Chapter 27

The Data Locality Pattern

Modern CPUs can execute instructions far faster than they can load data from RAM. The bottleneck in performance-critical code is almost always the memory system, not the arithmetic. The Data Locality pattern is about organising data so the CPU finds what it needs already in cache — transforming cache misses into cache hits, and slow loops into fast ones.

The Memory Hierarchy

Your computer has several layers of memory, each faster and smaller than the one below it:

LevelTypical SizeTypical Latency
L1 Cache32–64 KB per core~4 cycles
L2 Cache256 KB–1 MB per core~12 cycles
L3 Cache4–32 MB shared~40 cycles
RAM8–64 GB~200 cycles

When the CPU needs a value that isn't in any cache level, it goes to RAM. That's a 200-cycle stall — the CPU is doing nothing for 200 cycles waiting for data. A tight inner loop that causes cache misses on every iteration can run 50× slower than the same loop with warm cache.

Cache Lines

Memory is not fetched byte-by-byte. It's fetched in chunks called cache lines — typically 64 bytes on modern x86 hardware. When you read one byte, the CPU actually loads the surrounding 64 bytes into cache. If the next read is within those 64 bytes, it's free. If it's outside, that's another cache miss and another 200-cycle stall.

The practical implication: data that is accessed together should be stored together. If you always read field A and field B at the same time, put them in the same struct so they land on the same cache line. If you access them separately in different loops, separating them doesn't hurt and might help.

Spatial Locality: std::vector vs std::list

This is why std::vector<T> is almost always faster to iterate than std::list<T>, even though a linked list has O(1) insertion anywhere.

A std::vector<T> stores its elements in one contiguous block of memory. Iterating them is a linear walk — each element is adjacent to the last, so the CPU prefetcher can stay ahead. Cache lines are fully utilised.

A std::list<T> stores each node as a separate heap allocation. Iterating them is a pointer chase — each node is at a random location in memory. Every node traversal is likely a cache miss. The list's flexibility costs you in every iteration you do.

For game objects that are iterated every frame, this difference is measurable. Use std::vector unless you have a specific reason not to, and treat std::list as a specialist tool.

Vector of Objects vs Vector of Pointers

Even with a vector, you can accidentally reintroduce pointer chasing:

// Fast: objects are contiguous in memory
std::vector<Particle> particles;

// Slower: pointers are contiguous, but the objects are scattered
std::vector<Particle*> particlePointers;

// Even slower: unique_ptrs are contiguous, but their payloads are scattered
std::vector<std::unique_ptr<Particle>> ownedParticles;

A vector<Particle> stores all the particle data in one block. Iterating it walks that block linearly — excellent cache behaviour.

A vector<Particle*> stores the pointers in one block, but each pointer points to a different heap allocation. Dereferencing the pointers during iteration accesses scattered memory — cache misses on every element in the worst case.

════════════════════

**Aim of the task:** For each statement, say yes or no to whether it agrees with the chapter on the Data Locality pattern, and quote the words from the chapter that settle it. 1. Cache lines on modern x86 hardware are typically 64 bytes. 2. A std::list<T> keeps its nodes in one contiguous block of memory. 3. A vector of unique_ptrs is slower to iterate than a vector of raw pointers.

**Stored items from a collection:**
════════════════════

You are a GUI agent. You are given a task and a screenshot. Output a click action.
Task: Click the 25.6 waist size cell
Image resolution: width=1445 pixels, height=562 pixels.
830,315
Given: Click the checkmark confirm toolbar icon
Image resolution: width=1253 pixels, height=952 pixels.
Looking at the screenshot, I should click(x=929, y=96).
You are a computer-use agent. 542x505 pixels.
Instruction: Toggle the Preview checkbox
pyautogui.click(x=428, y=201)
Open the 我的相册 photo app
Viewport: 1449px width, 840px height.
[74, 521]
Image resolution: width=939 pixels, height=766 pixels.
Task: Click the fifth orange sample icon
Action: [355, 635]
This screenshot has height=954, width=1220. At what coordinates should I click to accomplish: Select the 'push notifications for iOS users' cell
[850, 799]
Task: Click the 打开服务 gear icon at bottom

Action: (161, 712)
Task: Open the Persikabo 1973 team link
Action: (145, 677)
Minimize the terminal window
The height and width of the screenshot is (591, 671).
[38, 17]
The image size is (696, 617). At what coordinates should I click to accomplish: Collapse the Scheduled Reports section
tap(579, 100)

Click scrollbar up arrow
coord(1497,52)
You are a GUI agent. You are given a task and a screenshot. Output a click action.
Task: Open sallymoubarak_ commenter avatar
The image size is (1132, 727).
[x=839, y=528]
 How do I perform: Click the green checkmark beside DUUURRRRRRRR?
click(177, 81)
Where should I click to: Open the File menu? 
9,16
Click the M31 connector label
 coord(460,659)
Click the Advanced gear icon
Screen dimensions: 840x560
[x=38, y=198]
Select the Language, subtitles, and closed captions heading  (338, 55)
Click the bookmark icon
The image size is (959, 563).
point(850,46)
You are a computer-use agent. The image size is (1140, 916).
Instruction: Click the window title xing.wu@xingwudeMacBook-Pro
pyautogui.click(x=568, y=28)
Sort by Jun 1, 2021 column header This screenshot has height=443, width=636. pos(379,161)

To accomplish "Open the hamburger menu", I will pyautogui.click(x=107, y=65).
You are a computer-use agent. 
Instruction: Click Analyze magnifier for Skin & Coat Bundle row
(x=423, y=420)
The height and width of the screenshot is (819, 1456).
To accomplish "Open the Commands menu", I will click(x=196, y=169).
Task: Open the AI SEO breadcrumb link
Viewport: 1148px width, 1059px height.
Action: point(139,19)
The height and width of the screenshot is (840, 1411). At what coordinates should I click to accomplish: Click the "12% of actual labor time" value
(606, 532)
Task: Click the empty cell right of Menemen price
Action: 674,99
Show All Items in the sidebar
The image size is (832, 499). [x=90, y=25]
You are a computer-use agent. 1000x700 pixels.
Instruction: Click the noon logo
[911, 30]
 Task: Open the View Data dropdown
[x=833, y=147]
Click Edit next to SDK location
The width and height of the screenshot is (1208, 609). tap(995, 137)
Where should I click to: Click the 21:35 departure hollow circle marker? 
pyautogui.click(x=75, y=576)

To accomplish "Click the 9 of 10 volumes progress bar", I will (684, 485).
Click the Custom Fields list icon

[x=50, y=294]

════════════════════

**Solution to this task:**
1. Yes: "typically 64 bytes on modern x86 hardware"
2. No: "A std::list<T> stores each node as a separate heap allocation."
3. Yes: "Even slower: unique_ptrs are contiguous, but their payloads are scattered"